BY KAITLYN VALDEZ, HAMILTON SOUTHEASTERN – JULY 17, 2013
POSTED IN: AWARDS, EDITOR’S PICKS, FEATURES, HSJI STUDENT WORK, SPORTS
Also contributed by: Lexi Berdine and Brianna Kirk
The release of a documentary featuring the Little 500 is approaching, this labor of love showcases the hidden love of Bloomington, Indiana: bicycles.
The average student on campus relies on a bike to maneuver their way to class. Fred Rose, owner of Bicycle Garage, Inc., gains a majority of his income from students in need of a bike.
“Most people travel by bike. It is the most efficient way of transportation,” Rose said.
However, to some students like Joey Leveille, the bike is a tool to stay in shape and analyze different methods of keeping someone motivated to stay fit. Leveille is a personal trainer, faced with the daily task of motivating people to remain healthy.

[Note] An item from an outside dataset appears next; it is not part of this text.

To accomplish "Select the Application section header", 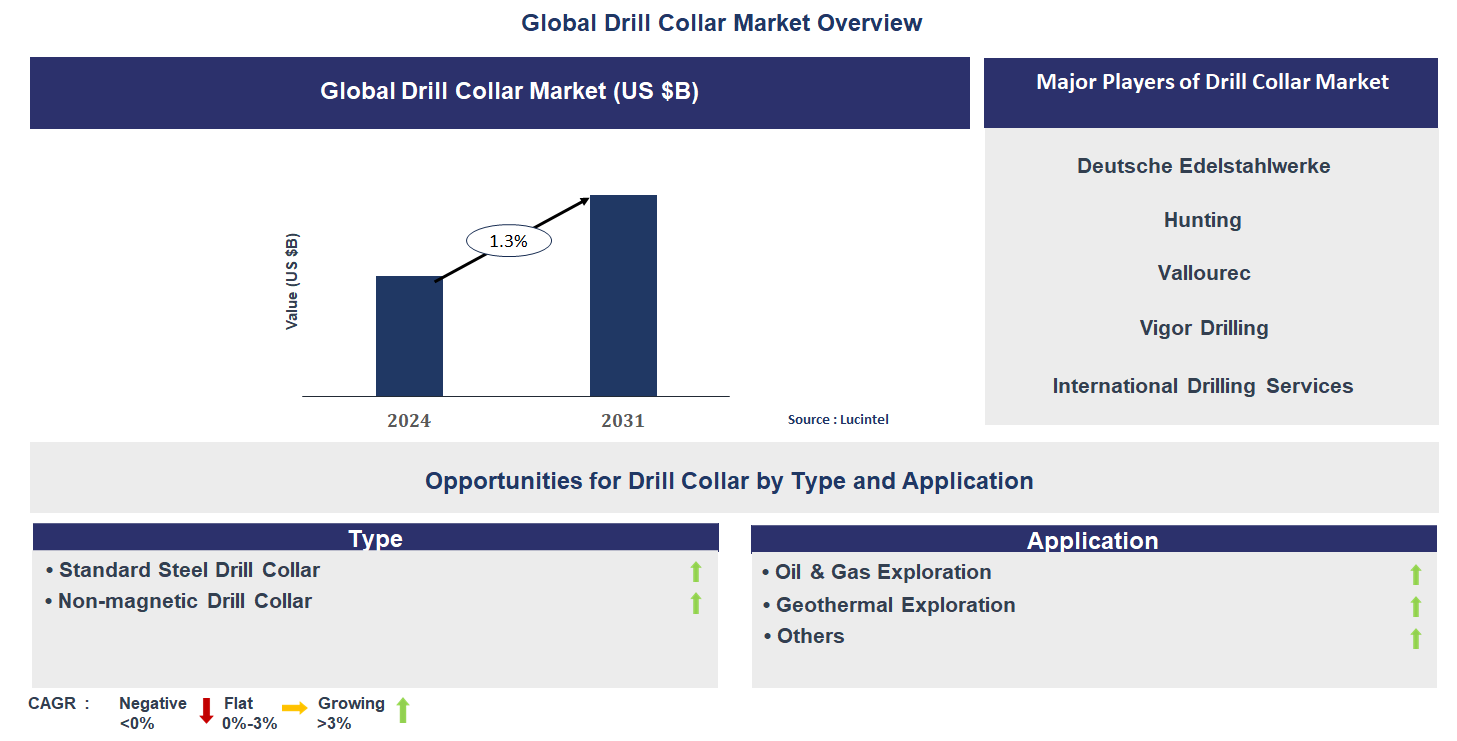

“There is definitely a huge perceptual side [to riding a bike]. It helps me think clearly,” Leveille said.
Although Leveille has never participated in the Little 500, he has seriously considered the event.
“I like the challenge of it,” Leveille said.
The challenge of a lifetime is not riding across campus in a personal record time. It is winning the Little 500. As a documentary film team follows four teams along their journey to the finish line of the Little 500, the bike becomes more than a material object. For members of a Little 500 cycling team, riding is everything and more.
“This race for the riders, if you don’t win, you lose,” documentary assistant and former rider for Delta Gamma Kirsten Powell said.
Hours and miles of riding a week builds an intensely competitive mindset for these riders. They push themselves as far as their bodies and minds will take them.
“You can’t give up because the team is still going,” Powell said.
Cycling teams will train from January up until the race in April. The Bloomington community and IU students rally together in the stands of Armstrong Stadium to watch the spectacle.
For riders, there is no prize. There is only the goal of riding across the finish line first.
“The only pay-off is the glory and the pride… It’s the purest form of sportsmanship left in college,” Powell said.
Since the start of the Little 500 in 1951, biking in Bloomington has held greater significance than just a pass time. It is the item of business success and a unique intramural activity.
“Every other school has been trying to mimic [the Little 500], but IU has the history,” documentary assistant Ryan Black said.
Aside from its’ history and riders’ passion for the event, the dynamics of the race itself are far more complicated than they appear.
“The sport is so much more complex than the audience can understand,” Black said.
With a 40 page rulebook ranging from topics regarding proper biking procedures within the race to Schwinn Bicycle specifications, the Little 500 takes more preparation and practice than Division 1 sports such as baseball or basketball.
“Bicycles are not revolutionary, they are evolutionary,” racing coach Tom Schwoegler said.
No matter what the motivation, bike riding is a staple in Bloomington, Indiana. Without a bike, multiple local businesses would have no revenue and students would have to sprint to class or fight for a seat on a crowded bus. More importantly, it would also take away the historic Little 500 race.
One student bikes his way across campus to class.
Journalism students at Ernie Pyle are no exception to the bike trend.
Bike Garage, Inc. is one of Bloomingonton’s main bike shops, found along Kirkwood Ave.
A student rides along Kirkwood Ave.
Bikes are stacked neatly beneath the shady coverage of trees.
One of the many diverse types of bicycles found on the IU campus.
Sigma Chi Fraternity House shows its support for Little 500
Fallen bikes are a common hazard among bike racks throughout campus.
Students park their bicycles next to a scenic bridge.